Search the data for "agent". Return each matching line.
══ EXTRACTED RECORDS
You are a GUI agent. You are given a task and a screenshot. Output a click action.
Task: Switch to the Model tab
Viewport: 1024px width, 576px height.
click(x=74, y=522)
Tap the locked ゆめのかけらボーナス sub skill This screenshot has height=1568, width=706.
════
══ EXTRACTED RECORDS
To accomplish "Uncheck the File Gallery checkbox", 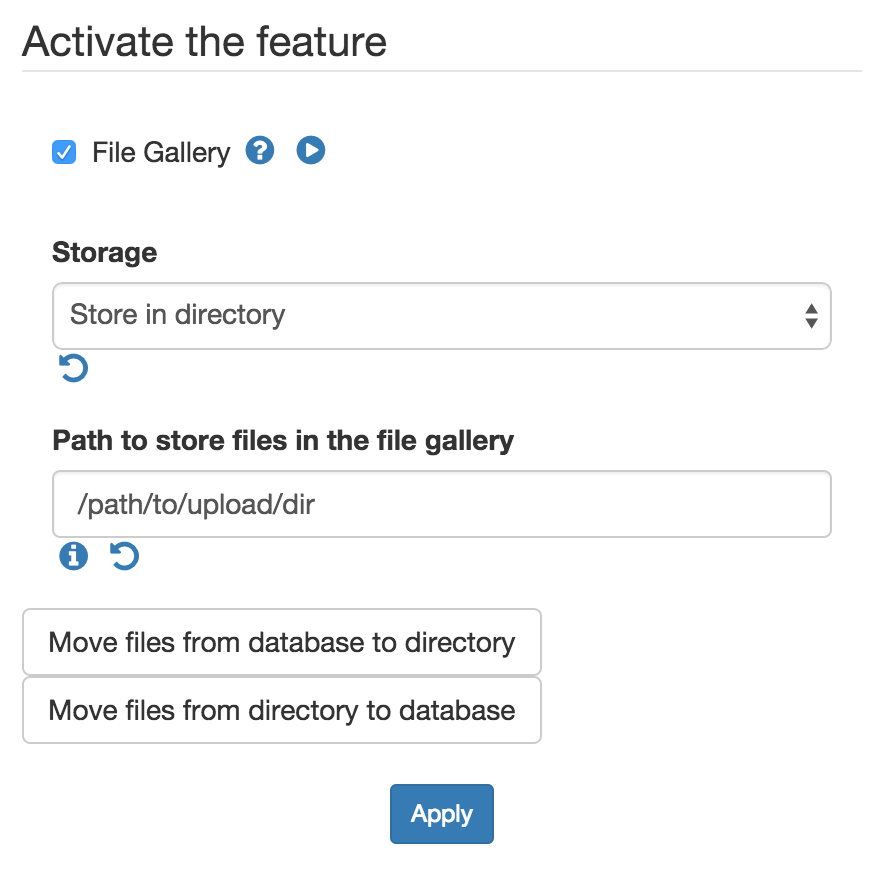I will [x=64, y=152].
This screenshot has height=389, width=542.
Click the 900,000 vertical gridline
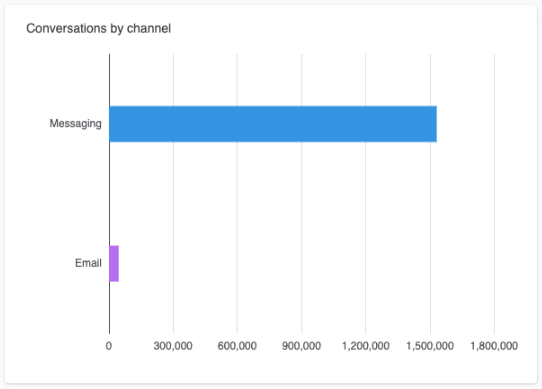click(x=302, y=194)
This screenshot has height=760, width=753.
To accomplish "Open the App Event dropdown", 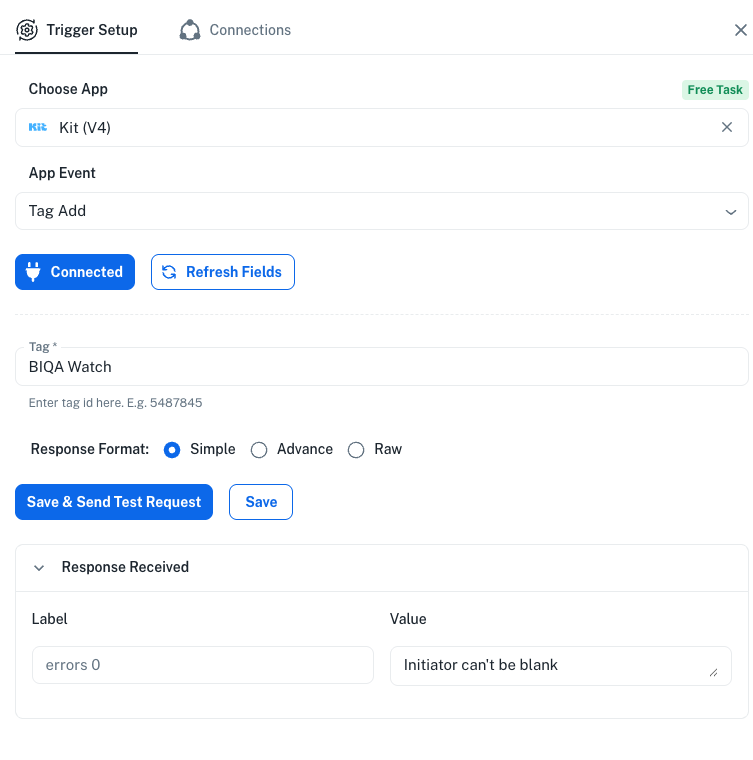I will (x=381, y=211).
════
══ EXTRACTED RECORDS
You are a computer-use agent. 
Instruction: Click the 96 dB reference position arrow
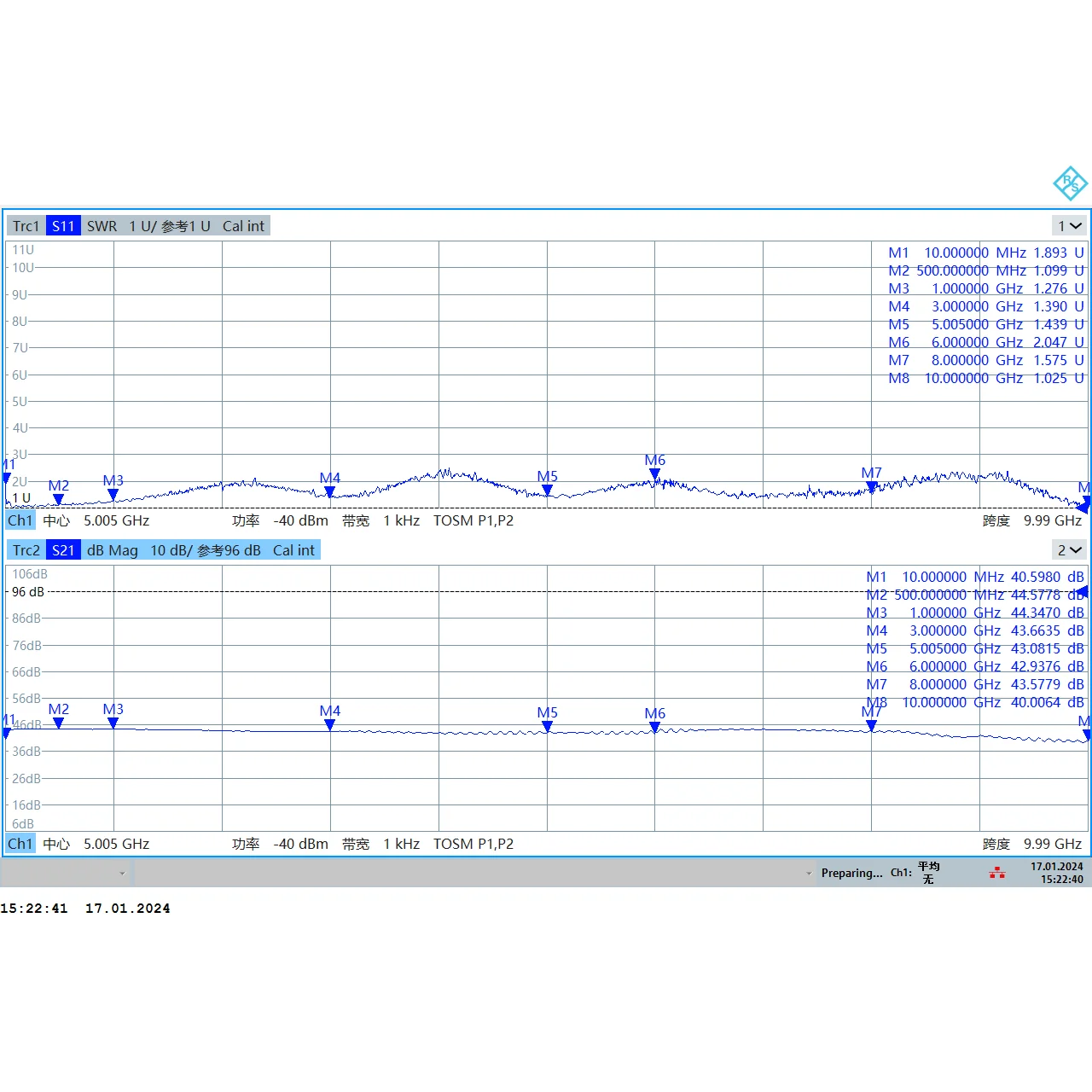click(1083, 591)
════
* **WRITTEN SOLUTION**
You are a GUI agent. You are given a task and a screenshot. Output a click action.
You are a computer-use agent. 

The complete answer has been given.